Berdasarkan uraian di atas, maka penulis tertari untuk membuat skripsi dengan mengangkat judul: Analisis Persepsi Brand Association Menurut Pelanggan Sabun Mandi Cair Lux pada PT Unilever Indonesia, Tbk.

1.2              Identifikasi Masalah

Berdasarkan latar belakang penelitian, maka masalah tersebut dapat dirumuskan sebagai berikut:

1.   Apakah faktor-faktor yang mempengaruhi konsumen berkeinginan untuk membeli sabun mandi cair dalam persepsi brand association?

2.      Bagaimana persepsi brand association menurut pelanggan sabun mandi cair?

3.   Usaha manakah yang dilakukan oleh perusahaan yang bergerak dibidang industri sabun mandi cair, agar mendapatkan respon yang positif dari para konsumennya?

4.   Stategi manakah yang perlu ditempuh oleah perusahaan, agar meningkatkan daya saingnya dalam situasi pasar yang semakin ketat?

1.3              Pembatasan Masalah

Sehubungan dengan banyaknya masalah yang ada dalam pemasaran yang khususnya promosi, maka dalam penelitian ini adanya pembatasan masalah yang membahas tentang bagaimana persepsi brand association menurut pelanggan sabun mandi cair Lux pada PT Unilever Indonesia, Tbk pada minimarket Indomaret di daerah Gading Raya, Jakarta Timur pada bulan Maret 2006 sampai dengan April 2006. 
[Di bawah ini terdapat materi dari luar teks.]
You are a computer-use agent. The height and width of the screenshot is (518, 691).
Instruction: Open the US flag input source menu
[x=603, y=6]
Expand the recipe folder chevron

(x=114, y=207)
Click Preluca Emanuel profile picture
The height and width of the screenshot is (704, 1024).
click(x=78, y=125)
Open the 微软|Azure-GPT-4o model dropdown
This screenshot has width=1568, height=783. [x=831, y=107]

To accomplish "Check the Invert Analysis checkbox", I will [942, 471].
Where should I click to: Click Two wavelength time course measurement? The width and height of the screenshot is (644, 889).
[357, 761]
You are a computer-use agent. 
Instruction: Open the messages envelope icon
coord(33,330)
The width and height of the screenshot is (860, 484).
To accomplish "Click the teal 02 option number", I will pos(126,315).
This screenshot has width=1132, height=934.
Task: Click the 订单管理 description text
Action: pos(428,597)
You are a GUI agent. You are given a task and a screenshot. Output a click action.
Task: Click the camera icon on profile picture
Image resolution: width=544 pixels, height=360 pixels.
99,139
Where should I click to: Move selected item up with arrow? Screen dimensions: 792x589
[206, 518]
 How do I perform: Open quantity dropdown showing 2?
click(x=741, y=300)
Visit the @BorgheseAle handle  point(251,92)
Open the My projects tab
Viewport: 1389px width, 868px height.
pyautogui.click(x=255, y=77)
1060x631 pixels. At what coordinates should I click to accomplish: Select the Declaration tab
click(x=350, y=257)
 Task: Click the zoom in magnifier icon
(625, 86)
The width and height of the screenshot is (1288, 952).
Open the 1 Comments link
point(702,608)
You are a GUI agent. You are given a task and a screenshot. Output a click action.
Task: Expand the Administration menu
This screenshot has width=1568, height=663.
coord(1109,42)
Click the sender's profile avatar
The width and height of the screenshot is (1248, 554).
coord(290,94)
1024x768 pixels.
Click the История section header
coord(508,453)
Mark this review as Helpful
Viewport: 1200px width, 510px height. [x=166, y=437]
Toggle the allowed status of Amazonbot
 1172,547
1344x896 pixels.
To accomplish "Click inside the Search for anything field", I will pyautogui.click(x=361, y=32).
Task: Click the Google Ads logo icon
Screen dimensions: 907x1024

1.4              Perumusan Masalah

Berdasarkan latar belakang yang telah dijabarkan sebelumnya, maka perlu adanya perumusan masalah yang akan menentukan arah yang tepat bagi pembahasan masalah, oleh karena itu penyusunan skripsi ini ingin mengangkat permasalahan tentang:

1.      Apakah faktor-faktor yang mempengaruhi konsumen berkeinginan untuk membeli sabun mandi cair Lux dalam persepsi brand sssociation pada PT Unilever Indonesia, Tbk?

2.      Bagaimana persepsi brand association menurut pelanggan sabun cair Lux pada PT Unilever Indonesia, Tbk?

1.5              Tujuan Penelitian

Tujuan penelitian ini mengacu pada perumusan masalah, yaitu:

1.      Untuk mengetahui apakah faktor-faktor yang mempengaruhi konsumen untuk berkeinginan membeli sabun mandi cair Lux dalam persepsi brand association pada PT Unilever Indonesia, Tbk

2.      Untuk mengetahui bagaimana persepsi brand association menurut pelanggan sabun mandi cair Lux pada PT Unilever Indonesia, Tbk

1.6              Manfaat Penulisan

Manfaat yang dapat diambil dari penelitian ini, yaitu:

1.      Bagi Perusahaan

Penelitian ini dapat memberikan masukan serta bahan pertimbangan dalam   kesetiaan konsumaen terhadap merek dagang yang diharapkan dapat menjadi informasi bagi perusahaan yang bersangkutan.

2.      Bagi Penulis

Penulisan skripsi ini dapat berguna untuk menambah wawasan serta pengetahuan   dan pengalaman dalam penelitian, juga untuk menerapkan teori-teori yang telah di dapat selama kuliah.

3.      Bagi Masyarakat pada Umumnya

Penelitian ini dapat sebagai nilai tambah bagi mereka yang membacanya serta akan menambahkan wawasan mereka di bidang manajemen pemasaran pada umumnya.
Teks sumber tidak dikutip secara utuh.